Dem Roten Kreuz in Düsseldorf gehen die Blutkonserven aus

Blutkonserven aus einem Kühlschrank. Laut DRK reicht der Vorrat derzeit gerade einmal für anderthalb Tage.
Blutkonserven aus einem Kühlschrank. Laut DRK reicht der Vorrat derzeit gerade einmal für anderthalb Tage.
Foto: WAZ FotoPool
Was wir bereits wissen
Das DRK und die Universitätsklinik schlagen Alarm: Der Vorrat an Blutkonserven reicht nur noch für anderthalb Tage. Gründe sind Ferienzeit und Poststreik.

Düsseldorf.. Düsseldorf braucht dringend frisches Blut. Dies vermeldet der Blutspendedienst West des Deutschen Roten Kreuz (DRK). Wie die Hilfsorganisation mitteilt, ist nun das eingetreten, was schon seit ein paar Wochen von den Experten befürchtet wird: Der „Blutstrom“ ist abgerissen. Weil in den vergangenen Wochen nur wenig Spender zu den DRK-Terminen gekommen sind als geplant und benötigt, sind die Vorräte an Blut und Blutpräparaten geschmolzen. „Das ist zwar häufig ein Problem in der Sommerferienzeit, aber diesmal ist es richtig eng“, sagt DRK-Sprecher Heinz Kapschak. „Wenn sich die Situation in den nächsten Tagen nicht entschärft, könnte dies im schlimmsten Fall dazu führen, dass planbare Operationen verschoben werden müssen.“

760 weniger Spender als 2014

Gesundheit Im ersten Halbjahr 2014 spendeten 4876 Düsseldorfer beim DRK Blut. Im ersten Halbjahr 2015 sind es mit 4116 Spendern 760 weniger. „Das sind deutliche Zahlen“, sagt Kapschak. „Wir haben zurzeit nur einen Vorrat von anderthalb Tagen. Jeder denkt, wenn was passiert, dann kann ich ja noch Blut spenden gehen. Aber: Wir brauchen das Blut, bevor die Katastrophe passiert.“

Auch die Uniklinik schlägt Alarm. „Durch die Hitzewelle in den vergangenen zwei Wochen und die Ferienzeit sind sehr wenig Blutspender gekommen“, sagt Jasmin Adelmann von der Uni-Blutspendezentrale. Notfall-Operationen würden durchgeführt, doch das Blut für die Krebspatienten, die Hauptempfänger an der Uni, müsste derzeit schon von externen Dienstleistern eingekauft werden. „Das wirkt sich zum einen negativ auf unsere Bilanzen aus, und außerdem sind auch da die Vorräte irgendwann erschöpft.“

Engpass liegt nicht nur am Sommerwetter

Gesundheit Vom DRK wird in Düsseldorf pro Halbjahr zu rund 65 Blutspendeterminen aufgerufen. Die Gründe für den Engpass lagen zuletzt aber nicht nur beim Sommerwetter, das viele nutzen um Freibad oder Biergarten zu besuchen, statt zum „Blut abzapfen“ zu gehen. Man habe auch im Vorfeld der Ferien – wie ansonsten üblich - keine Chance gehabt, die Läger zu füllen, heißt es, „da der mehrwöchige Poststreik große Auswirkungen auf das Blutspendewesen hatte“, so Sprecher Kapschak.

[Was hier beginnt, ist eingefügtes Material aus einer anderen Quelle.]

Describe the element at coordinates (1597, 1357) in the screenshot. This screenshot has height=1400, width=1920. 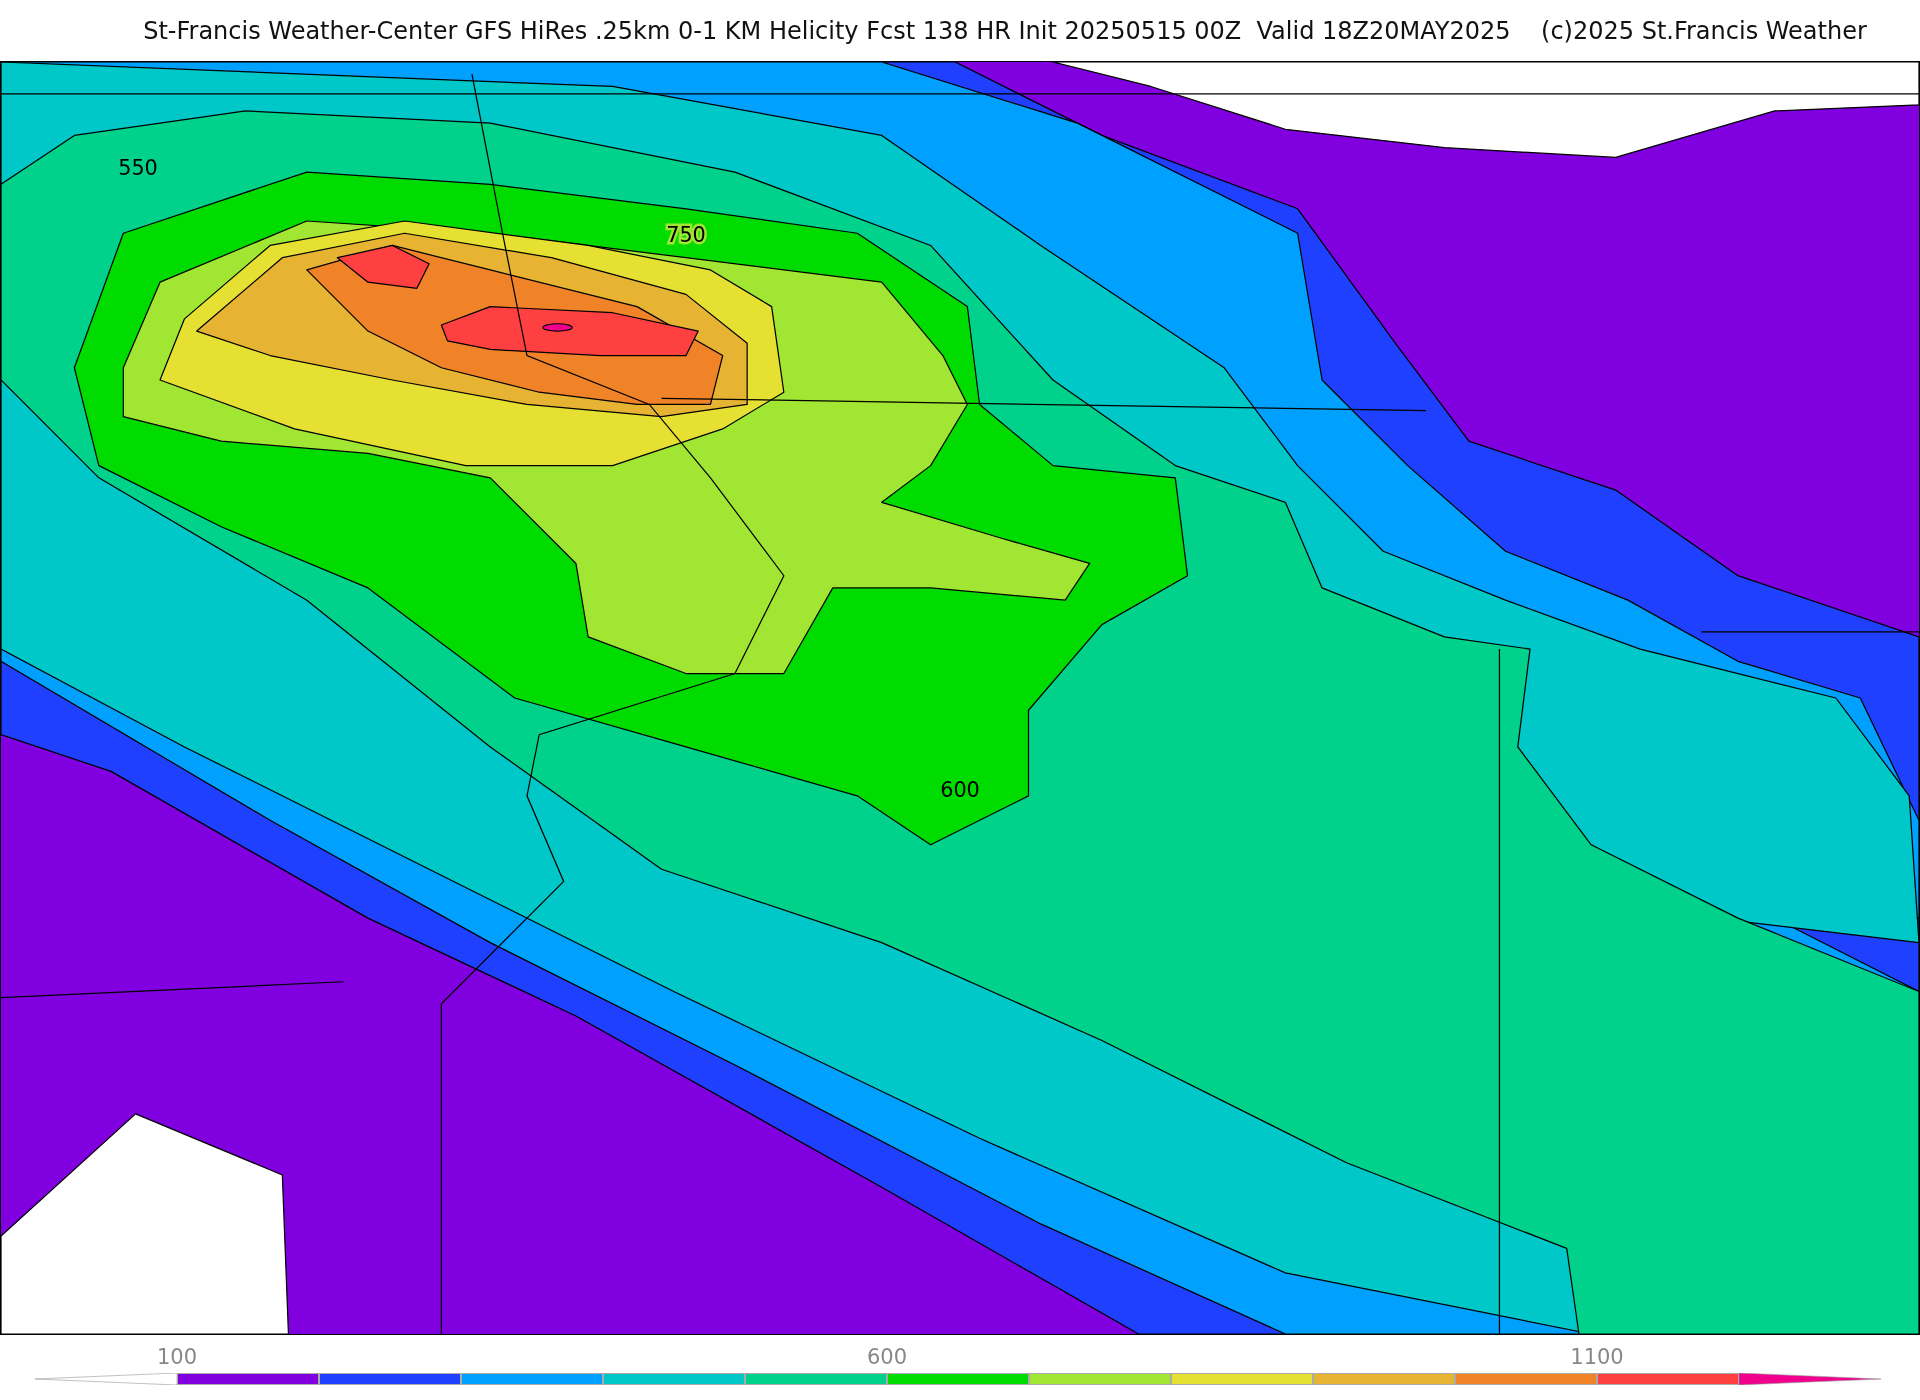
I see `tick-label: 1100` at that location.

Regelmäßige Spender seien zu den Blutspendeterminen per Brief eingeladen worden. Durch den Streik seien aber die Einladung zu spät oder gar nicht zugestellt worden. „Der Streik hat uns in den vier Wochen rund 50 Prozent der Spender gekostet.“

Zwei Blutgruppen besonders betroffen

Besonders betroffen seien die Vorräte an Blutkonserven der Blutgruppe Null Rhesus positiv sowie alle Rhesus negativen Blutgruppen. In der Regel wird nur blutgruppengleiches Blut übertragen. Die Blutgruppe 0 Rhesus negativ – zum Beispiel – kann allen Empfängern übertragen werden und ist daher besonders für Notfallsituationen wichtig, wenn keine Zeit bleibt, um den Patienten vollständig zu untersuchen und schnell Blut zur Verfügung gestellt werden muss.

Nur sechs Prozent der Bevölkerung trägt jedoch die Blutgruppe Null Rhesus negativ.